The Model Matrix

A mesh is born in its own little world — a teapot centred on its own origin, a character standing at (0,0,0) facing down its own z. That is object space. To drop it into the scene at the right size, facing the right way, in the right place, we need one matrix that does all three. Engines call it the model matrix (or world matrix), and it is built by multiplying a translation, a rotation and a scale into a single 4\times 4.

Building M = T \cdot R \cdot S

Step 1 — decide the order of operations. We want to first scale the mesh to its proper size, then rotate it to face its direction, then translate it to its spot. Scale first, translate last. Written as a chain of functions applied to a vertex \vec{x}, that reads inside-out:

\vec{x} \;\longmapsto\; T\big(R\big(S\,\vec{x}\big)\big).

Step 2 — collapse the chain into one matrix. With column vectors, composing maps is multiplying their matrices, and the matrix nearest the vector acts first. So the three combine into

M = T \cdot R \cdot S.

Step 3 — read the order off the product. The crucial, much-tripped-over fact: with column vectors the rightmost matrix is applied first. Reading M\vec{x} = T(R(S\vec{x})) right-to-left, the vertex is scaled, then rotated, then translated — exactly the order we wanted in Step 1, even though T is written on the left.

M\vec{x} = T\,R\,S\,\vec{x} = \underbrace{T\,(}_{3}\underbrace{R\,(}_{2}\underbrace{S\,\vec{x}}_{1}\,)\,).

One matrix, every vertex

Step 4 — apply M to a vertex. Each homogeneous vertex (x, y, z, 1) of the mesh is multiplied by the same M:

\vec{x}_{\text{world}} = M\,\vec{x}_{\text{object}}.

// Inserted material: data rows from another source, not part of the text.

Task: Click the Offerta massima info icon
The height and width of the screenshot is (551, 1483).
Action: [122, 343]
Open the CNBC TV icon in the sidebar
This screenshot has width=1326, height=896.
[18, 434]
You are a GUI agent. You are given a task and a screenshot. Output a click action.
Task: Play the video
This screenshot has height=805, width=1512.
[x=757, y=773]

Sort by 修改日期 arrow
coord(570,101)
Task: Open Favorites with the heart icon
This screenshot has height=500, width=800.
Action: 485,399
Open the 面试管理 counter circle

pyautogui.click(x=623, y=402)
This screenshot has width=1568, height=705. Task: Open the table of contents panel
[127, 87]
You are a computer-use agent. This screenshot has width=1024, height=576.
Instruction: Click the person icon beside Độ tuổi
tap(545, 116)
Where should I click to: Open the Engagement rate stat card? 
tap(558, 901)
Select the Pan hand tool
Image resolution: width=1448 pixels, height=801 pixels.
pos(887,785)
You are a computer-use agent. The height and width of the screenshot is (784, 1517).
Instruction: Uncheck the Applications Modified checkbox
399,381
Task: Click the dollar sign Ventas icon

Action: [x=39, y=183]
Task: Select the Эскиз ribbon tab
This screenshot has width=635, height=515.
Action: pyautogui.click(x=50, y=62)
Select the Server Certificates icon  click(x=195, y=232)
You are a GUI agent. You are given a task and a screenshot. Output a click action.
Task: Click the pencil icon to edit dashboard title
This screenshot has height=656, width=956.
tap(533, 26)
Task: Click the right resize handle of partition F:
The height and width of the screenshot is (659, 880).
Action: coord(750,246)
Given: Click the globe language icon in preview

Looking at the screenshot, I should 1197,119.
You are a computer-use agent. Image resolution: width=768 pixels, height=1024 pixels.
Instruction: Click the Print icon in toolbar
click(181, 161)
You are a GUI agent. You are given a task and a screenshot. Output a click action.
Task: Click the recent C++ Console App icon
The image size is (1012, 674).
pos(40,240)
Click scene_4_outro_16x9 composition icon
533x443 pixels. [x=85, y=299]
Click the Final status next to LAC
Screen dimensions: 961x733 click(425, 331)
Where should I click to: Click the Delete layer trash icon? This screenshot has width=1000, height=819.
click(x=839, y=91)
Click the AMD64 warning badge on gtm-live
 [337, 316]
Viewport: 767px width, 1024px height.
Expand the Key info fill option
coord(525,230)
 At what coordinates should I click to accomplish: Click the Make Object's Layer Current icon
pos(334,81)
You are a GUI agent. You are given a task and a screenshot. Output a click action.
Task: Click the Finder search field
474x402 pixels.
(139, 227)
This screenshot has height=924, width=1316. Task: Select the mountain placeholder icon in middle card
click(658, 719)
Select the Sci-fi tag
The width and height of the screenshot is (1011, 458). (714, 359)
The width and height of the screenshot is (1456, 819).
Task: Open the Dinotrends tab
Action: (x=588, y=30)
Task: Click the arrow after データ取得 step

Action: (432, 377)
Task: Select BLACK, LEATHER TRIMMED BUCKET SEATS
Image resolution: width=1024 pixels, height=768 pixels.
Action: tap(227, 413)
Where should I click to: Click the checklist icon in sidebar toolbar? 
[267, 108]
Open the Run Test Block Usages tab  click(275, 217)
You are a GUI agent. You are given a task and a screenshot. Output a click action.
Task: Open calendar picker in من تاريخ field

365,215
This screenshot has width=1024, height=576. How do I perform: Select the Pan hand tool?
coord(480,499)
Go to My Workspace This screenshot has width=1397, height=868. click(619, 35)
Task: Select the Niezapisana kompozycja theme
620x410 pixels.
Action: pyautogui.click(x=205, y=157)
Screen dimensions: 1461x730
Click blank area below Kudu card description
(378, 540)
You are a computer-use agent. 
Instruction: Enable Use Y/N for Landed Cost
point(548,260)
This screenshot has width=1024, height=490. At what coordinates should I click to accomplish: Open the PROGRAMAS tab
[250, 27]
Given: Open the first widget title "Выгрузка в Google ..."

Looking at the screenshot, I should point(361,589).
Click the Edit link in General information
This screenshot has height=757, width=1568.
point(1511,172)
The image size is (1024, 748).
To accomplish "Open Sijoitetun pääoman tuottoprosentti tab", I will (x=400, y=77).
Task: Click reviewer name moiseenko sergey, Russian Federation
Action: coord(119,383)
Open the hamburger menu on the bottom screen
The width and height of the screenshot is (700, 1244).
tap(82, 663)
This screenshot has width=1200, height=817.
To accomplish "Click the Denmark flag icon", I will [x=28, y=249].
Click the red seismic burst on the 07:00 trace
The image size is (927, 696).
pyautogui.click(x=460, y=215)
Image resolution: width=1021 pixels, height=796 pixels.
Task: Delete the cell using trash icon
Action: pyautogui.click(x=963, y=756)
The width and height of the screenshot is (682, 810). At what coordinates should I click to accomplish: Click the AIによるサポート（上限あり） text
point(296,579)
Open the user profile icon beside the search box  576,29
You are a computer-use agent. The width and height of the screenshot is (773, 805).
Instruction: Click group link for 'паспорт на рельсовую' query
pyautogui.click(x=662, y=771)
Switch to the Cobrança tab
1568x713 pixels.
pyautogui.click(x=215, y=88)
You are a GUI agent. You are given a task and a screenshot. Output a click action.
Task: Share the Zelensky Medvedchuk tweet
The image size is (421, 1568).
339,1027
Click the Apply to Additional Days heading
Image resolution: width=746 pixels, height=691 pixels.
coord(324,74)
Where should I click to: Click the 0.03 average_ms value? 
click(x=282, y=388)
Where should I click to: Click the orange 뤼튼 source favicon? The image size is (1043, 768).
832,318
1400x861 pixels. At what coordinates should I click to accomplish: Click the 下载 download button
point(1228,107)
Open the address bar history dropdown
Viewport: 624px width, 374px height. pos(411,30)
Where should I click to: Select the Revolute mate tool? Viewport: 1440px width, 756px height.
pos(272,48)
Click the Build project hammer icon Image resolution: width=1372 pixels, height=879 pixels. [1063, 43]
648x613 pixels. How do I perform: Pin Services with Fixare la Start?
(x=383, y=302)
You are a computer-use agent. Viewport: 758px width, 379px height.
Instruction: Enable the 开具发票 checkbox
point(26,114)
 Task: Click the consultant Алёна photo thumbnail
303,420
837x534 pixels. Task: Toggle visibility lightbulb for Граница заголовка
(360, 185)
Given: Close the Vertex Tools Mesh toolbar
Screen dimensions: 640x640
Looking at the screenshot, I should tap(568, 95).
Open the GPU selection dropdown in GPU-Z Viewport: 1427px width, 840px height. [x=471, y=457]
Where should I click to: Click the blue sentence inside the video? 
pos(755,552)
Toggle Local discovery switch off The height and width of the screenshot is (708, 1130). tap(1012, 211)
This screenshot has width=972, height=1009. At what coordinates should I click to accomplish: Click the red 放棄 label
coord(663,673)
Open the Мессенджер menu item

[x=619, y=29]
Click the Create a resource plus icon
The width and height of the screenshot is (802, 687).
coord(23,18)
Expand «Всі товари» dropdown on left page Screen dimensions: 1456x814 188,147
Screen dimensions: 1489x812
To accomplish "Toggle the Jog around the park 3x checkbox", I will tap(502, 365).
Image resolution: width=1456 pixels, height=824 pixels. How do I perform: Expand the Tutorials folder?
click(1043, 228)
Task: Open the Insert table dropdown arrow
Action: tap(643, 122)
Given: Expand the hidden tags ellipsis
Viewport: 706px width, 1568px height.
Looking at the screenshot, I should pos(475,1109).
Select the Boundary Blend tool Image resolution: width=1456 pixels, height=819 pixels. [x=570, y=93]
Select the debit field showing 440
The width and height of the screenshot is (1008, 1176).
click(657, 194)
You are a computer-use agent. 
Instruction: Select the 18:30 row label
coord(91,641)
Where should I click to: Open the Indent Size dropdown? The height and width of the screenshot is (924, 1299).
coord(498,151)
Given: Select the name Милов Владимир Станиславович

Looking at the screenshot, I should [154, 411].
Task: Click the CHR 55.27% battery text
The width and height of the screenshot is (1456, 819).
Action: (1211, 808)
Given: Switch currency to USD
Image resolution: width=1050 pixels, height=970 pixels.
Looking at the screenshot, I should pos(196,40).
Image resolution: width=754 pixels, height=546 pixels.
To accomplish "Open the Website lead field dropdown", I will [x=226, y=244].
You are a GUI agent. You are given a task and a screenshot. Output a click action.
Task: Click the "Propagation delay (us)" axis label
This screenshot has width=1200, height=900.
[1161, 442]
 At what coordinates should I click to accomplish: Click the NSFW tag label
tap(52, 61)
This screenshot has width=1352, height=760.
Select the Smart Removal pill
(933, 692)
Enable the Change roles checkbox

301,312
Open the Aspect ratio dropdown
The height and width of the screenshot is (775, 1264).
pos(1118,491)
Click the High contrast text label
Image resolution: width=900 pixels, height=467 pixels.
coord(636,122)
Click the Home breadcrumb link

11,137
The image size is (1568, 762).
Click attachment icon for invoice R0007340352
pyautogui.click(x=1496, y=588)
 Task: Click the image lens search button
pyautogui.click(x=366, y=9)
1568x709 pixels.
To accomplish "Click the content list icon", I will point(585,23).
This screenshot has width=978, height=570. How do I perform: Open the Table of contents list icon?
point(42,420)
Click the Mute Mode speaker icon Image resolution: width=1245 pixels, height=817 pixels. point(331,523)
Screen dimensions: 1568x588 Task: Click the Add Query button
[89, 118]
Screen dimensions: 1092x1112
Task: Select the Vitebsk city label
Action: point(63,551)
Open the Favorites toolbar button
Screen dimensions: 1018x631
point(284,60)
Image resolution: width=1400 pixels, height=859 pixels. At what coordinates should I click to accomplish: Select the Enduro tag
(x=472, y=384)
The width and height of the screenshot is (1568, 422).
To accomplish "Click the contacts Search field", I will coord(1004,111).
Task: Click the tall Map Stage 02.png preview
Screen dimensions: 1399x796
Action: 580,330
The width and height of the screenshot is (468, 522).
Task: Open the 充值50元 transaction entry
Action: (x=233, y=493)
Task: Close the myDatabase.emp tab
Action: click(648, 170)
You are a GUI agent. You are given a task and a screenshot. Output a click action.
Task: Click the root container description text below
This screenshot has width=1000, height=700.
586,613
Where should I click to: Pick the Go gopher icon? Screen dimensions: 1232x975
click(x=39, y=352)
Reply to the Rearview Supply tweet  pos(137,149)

Step 5 — note what just happened. The map carried the vertex from object space → world space: from the mesh's private coordinates into the shared coordinates of the scene. And here is the leverage — M is built once per object per frame, then reused for every vertex of the mesh:

\vec{v}^{\,(k)}_{\text{world}} = M\,\vec{v}^{\,(k)}_{\text{object}}, \qquad k = 1, 2, \dots, N.

A million-triangle dragon is posed by computing one 4\times 4 and then doing a million identical matrix–vector multiplies — the operation a GPU eats for breakfast. That is why the model matrix is the beating heart of every object's place in the world.

The model (world) matrix that places an object in the scene is:

built as the product M = T \cdot R \cdot S — a scale, then a rotation, then a translation.
applied right-to-left with column vectors: M\vec{x} = T(R(S\vec{x})), so S acts first and T last.
the map from object space to world space, \vec{x}_{\text{world}} = M\,\vec{x}_{\text{object}}.
computed once per object, then used to transform every vertex of the mesh.

An engine almost never stores M directly. It keeps the three human quantities — a position \vec{t}, a rotation R (usually a quaternion), and a scale \vec{s} — because those are what designers and gameplay code want to read and tweak ("move it 2 metres left", "spin it 30°"). Each frame, just before drawing, the engine bakes them into the matrix:

M \;=\; T(\vec{t}) \cdot R \cdot S(\vec{s}).

Edit the friendly triple, rebuild M, hand it to the GPU. And because one object's M can be multiplied onto a child's, whole skeletons and scene graphs are just chains of model matrices — the subject of transform order, where getting the multiplication order wrong is the classic bug.